- _Supplied text_:
Marketing tips, observations & philosophy, plus a few rants and random musings - from those who practice, preach and teach marketing, research, advertising, public relations and business strategy.
Honest Answers Are Short Answers
Whenever I watch a spokesperson at work I watch to see if they know their message and how effective they are at staying on message. Last evening while watching C-SPAN (yes, I occasionally watch C-SPAN) I caught a press briefing and an interview of a member of congress. Both programs showcased the importance of knowing and staying on message. Both showcased the ability of the media and others to get one off message and both unfortunately demonstrated what happens when one gets off message.
I noticed that the responses to the questions the messenger was most comfortable with were short and to the point. Those with which the messenger was least comfortable were long at the start and became even longer as the messenger's level of discomfort grew providing fodder for even more difficult questions. It got to the point that I began to question the believability of the responses. Why? Because in my opinion honest answers are short answers.
If you truly know your message you should be able to easily answer questions in a manner that reinforces your message and your credibility. Remember, you are in control. But the key to control is preparation. Prepare your message in advance. Prepare your responses in advance. Prepare your messenger in advance. Or prepare for the devastating consequences of being unprepared.
More Hidden Logo Elements
While watching college football today, I saw the Big Ten Conference logo. Has anyone else noticed the hidden logo element? The logo is essentially a font treatment of the words "Big" and "Ten."
Here's a clue: how many teams are actually in the Big Ten Conference?
Owning The Word
Just went through an interesting exercise on Google.
I wondered who would be the top site returned for a random list of words. Here's what I found out:
Avocado: California Avocado Commission - www.avodaco.com
Breakfast: Mister Breakfast - www.mrbreakfast.com
satiable: Catapult Communications - www.catapult.com
Delivery: US Post Office - www.usps.com
Entertainment: EOnline! - www.eonline.com
What's your word for your business?
Do you own it?
What happens when you search for you on the Internet?
Great Ads #4 - Clinique
A truly great image is a stopper. An image like the one in the Clinique
ad stops the reader from her page-flipping frenzy, causing her to pause and observe.
The lines and the composition of this gorgeous Clinique ad also add to its greatness. See how the thin vertical tube of the mascara wand complements with perfect symmetry the skinny vertical spike of the shoe heel. The shiny black shapes are dramatic.
The fact that the imagery sends such a strong message is a mark of excellence. The photo says everything: "When it's time to get dressed up to look your best, you need Clinique mascara
. When it is a special occassion and you want to look elegant, you better rely upon Clinique."
Clinique will help you make an impact, just like the one they have made with this great ad.
Making a Statement on My Cup
Found the following statement on my soft-drink cup from Arby's:
Don't come in and order the usual, because we won't have it. That's not what we're about here. We're about something different. We're about something much better than the usual. Maybe that makes us unusual. But that's how we think around here.

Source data
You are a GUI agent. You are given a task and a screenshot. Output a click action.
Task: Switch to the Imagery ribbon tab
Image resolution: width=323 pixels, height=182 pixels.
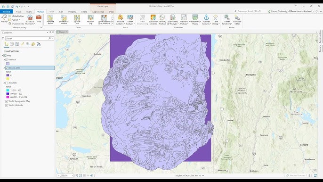(x=72, y=12)
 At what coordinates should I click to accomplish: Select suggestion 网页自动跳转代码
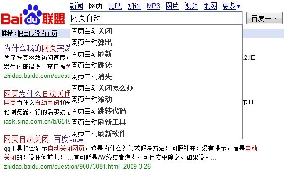click(156, 111)
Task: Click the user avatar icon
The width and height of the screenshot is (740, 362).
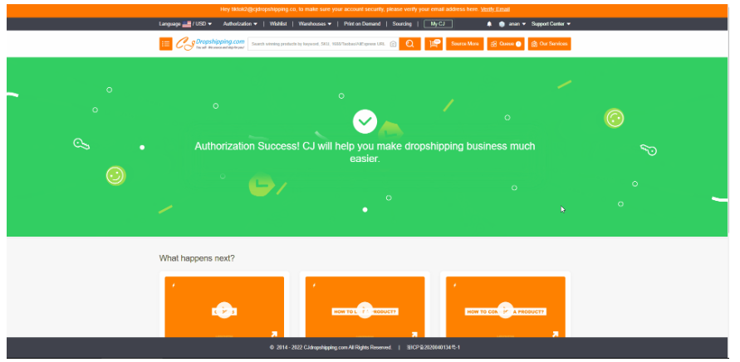Action: coord(502,24)
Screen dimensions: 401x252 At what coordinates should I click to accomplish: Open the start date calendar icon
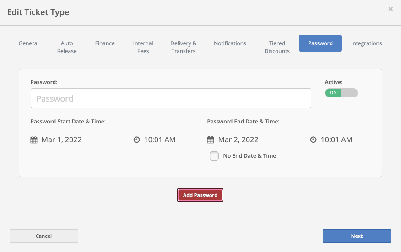tap(34, 140)
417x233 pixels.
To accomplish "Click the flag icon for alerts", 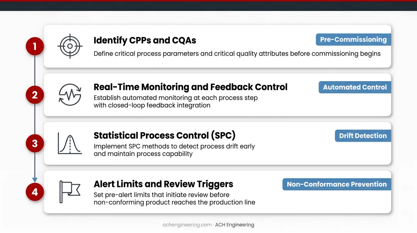I will (x=70, y=192).
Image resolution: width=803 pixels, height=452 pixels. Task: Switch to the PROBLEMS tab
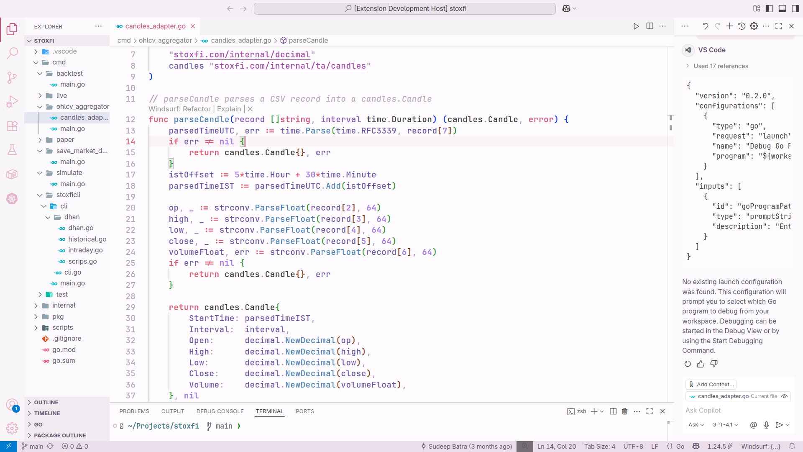(x=134, y=411)
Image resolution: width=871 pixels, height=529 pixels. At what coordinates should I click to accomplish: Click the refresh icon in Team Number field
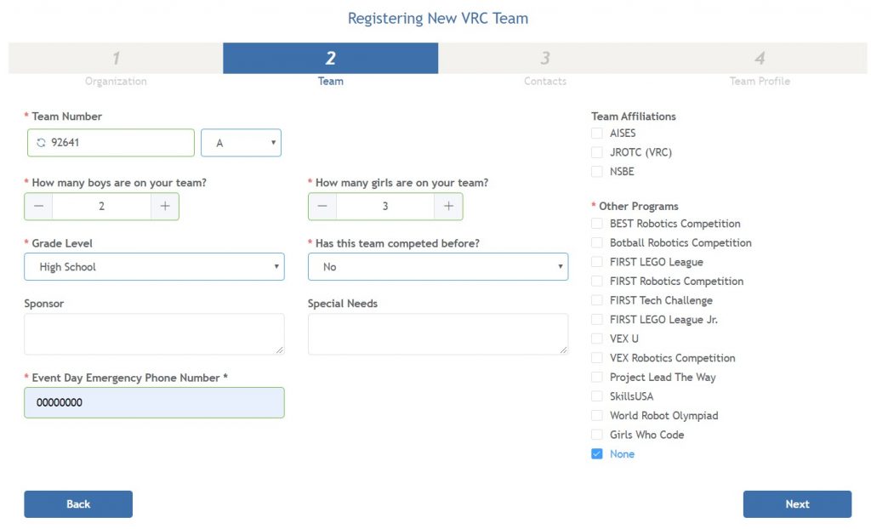(x=41, y=143)
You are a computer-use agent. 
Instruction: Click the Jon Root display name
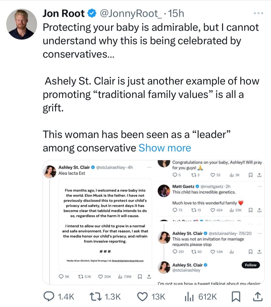pyautogui.click(x=64, y=13)
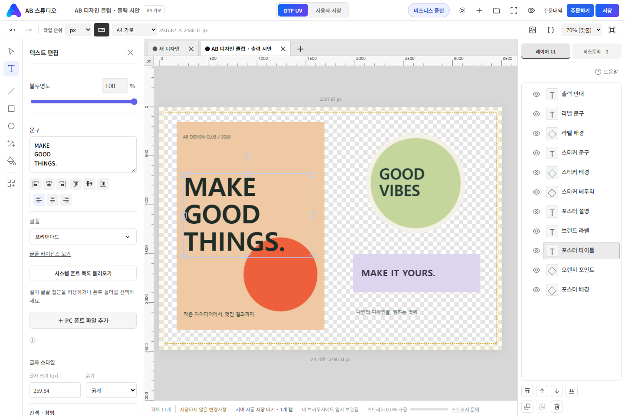The width and height of the screenshot is (625, 417).
Task: Switch to the 히스토리 tab
Action: pyautogui.click(x=597, y=52)
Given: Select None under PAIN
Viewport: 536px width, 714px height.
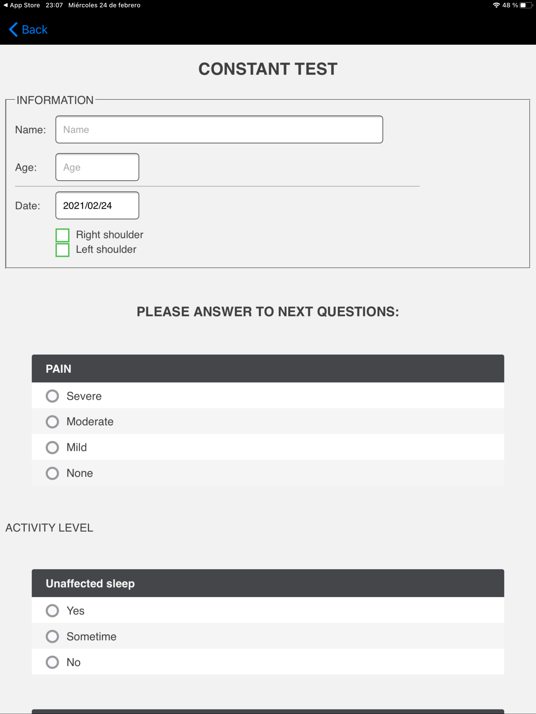Looking at the screenshot, I should click(52, 473).
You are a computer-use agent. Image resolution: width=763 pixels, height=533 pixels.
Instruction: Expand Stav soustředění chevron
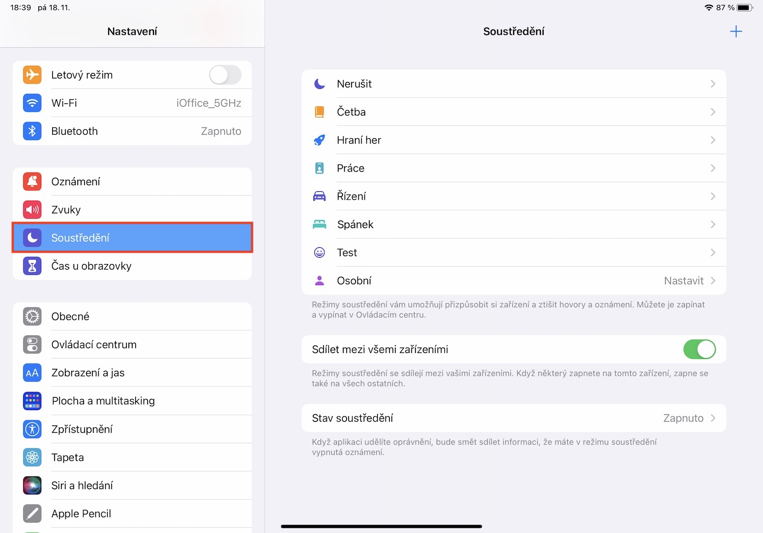pos(713,418)
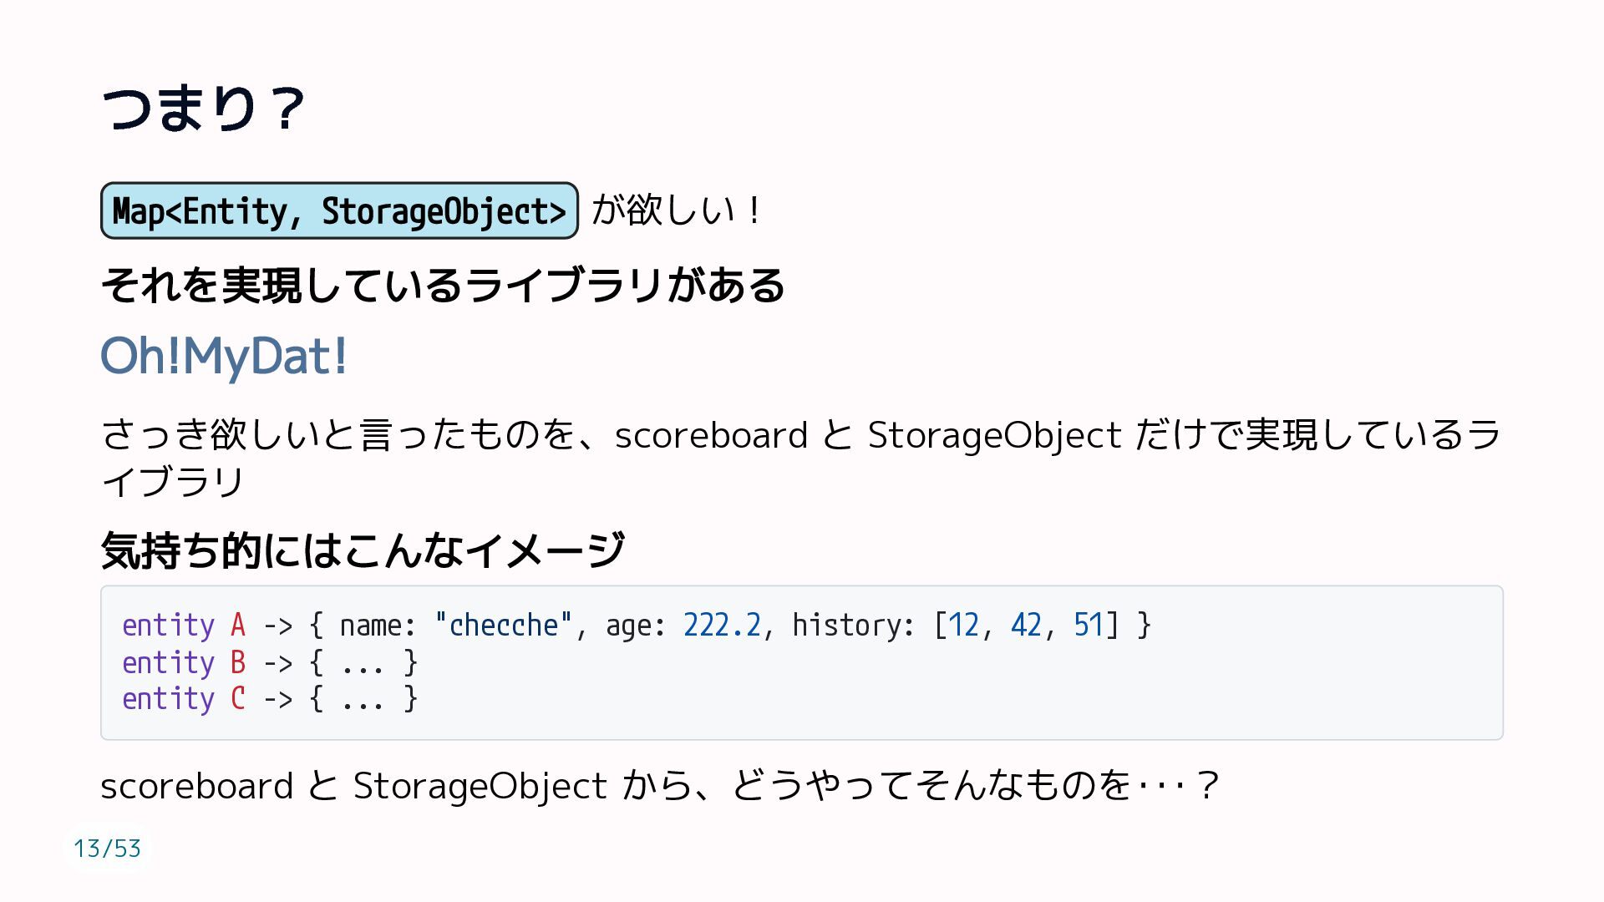
Task: Click the heading 気持ち的にはこんなイメージ
Action: pyautogui.click(x=363, y=550)
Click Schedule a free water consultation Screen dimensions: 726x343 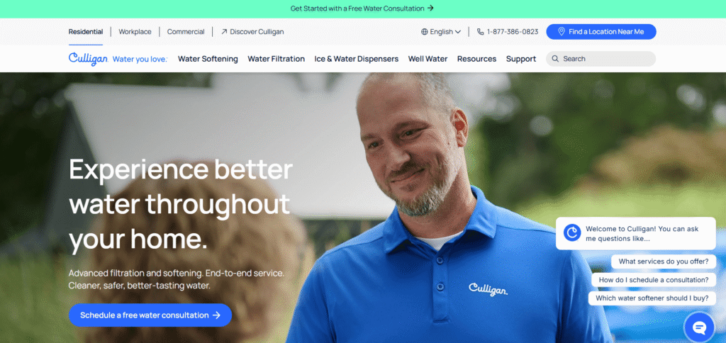click(150, 315)

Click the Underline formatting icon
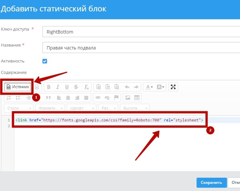tap(67, 87)
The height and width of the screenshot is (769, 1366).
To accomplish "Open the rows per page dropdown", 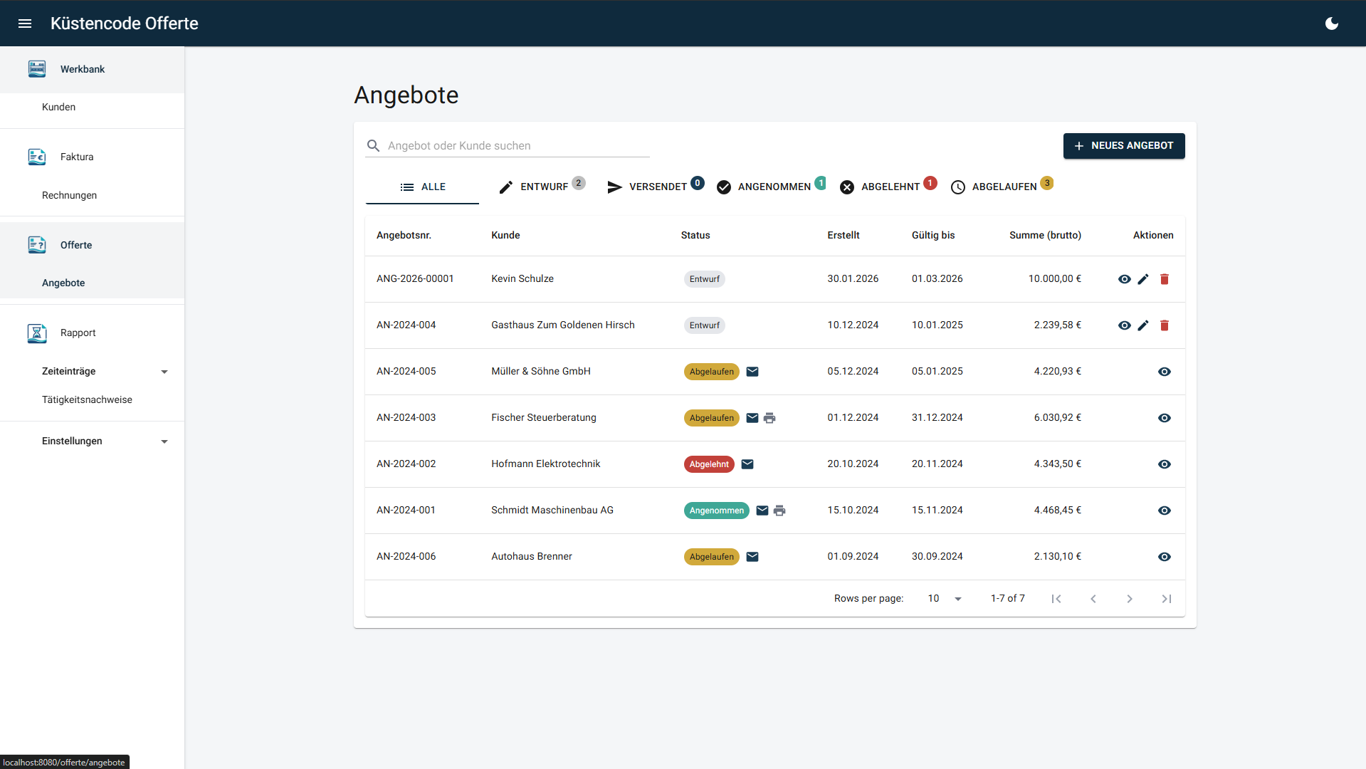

- _Task 1_: In the marketing blog, where did the writer find the statement telling customers not to order the usual?
- _Task 2_: Write the next part of the marketing blog, picking up right after its final sentence.

- _Task result 1_: On a soft-drink cup from Arby's.

- _Task result 2_:
I love this language. It is so direct. Arby's is having a conversation with me--and the rest of the marketplace. And they are placing their intentions out in the open, for all of us to see. Once you read this, there is no room for you to have any doubt about the position that Arby's wants to own in the fast food market.
Arby's, I am not crazy about the oven mitt guy. He's okay. But I do love the language and tone of your marketing messages. Oh, and you had me with the advent of the Market Fresh sandwich line. The marketing geniuses at Arby's know this: quality sells!
The Power of Communication
Is this post about Marketing? I'm not quite sure.
But, I'm going to write it anyway.
Communication is incredibly powerful. If you do it constantly and everyone knows what is going on - the world is a lot better place to be.
When your clients know what you are working on, they understand the value you are bringing to them - viola! - they are happy.
When your customers understand that you appreciate them, their challenges and their business interests - things go smoothly.
When communications break down - chaos.
So, what's my point? Let's frame the discussion of Marketing, Advertising, Public Relations and E-commerce differently. If the conversation is active, engaging and everyone knows what is going on, the environment for sales flourishes - your customers are happy.
If you let it fail - I'm not saying that we're perfect - the recovery is three times as hard as not communicating on a consistent, clear, open basis.
Integrating communications, keeping customers informed, letting them know you care and are engaged - that's Marketing.
More Marketing to Kids - Milk
"All aboard ... the chocolate milk train!"
This is just way too clever. The American Dairy Council released this tape of kids songs. All of the songs are about milk. They have great wacky singers with silly, wacky song voices. The Chocolate Milk Train
The Smoothie Song
Drink Milk Everyday
The songs are very catchy. Kids love them. (OK - maybe some adults do, too!)
Each morning on the short drive from home to my daughter's pre-school, we crank up the milk songs and sing at the top of our lungs. We know all of the words.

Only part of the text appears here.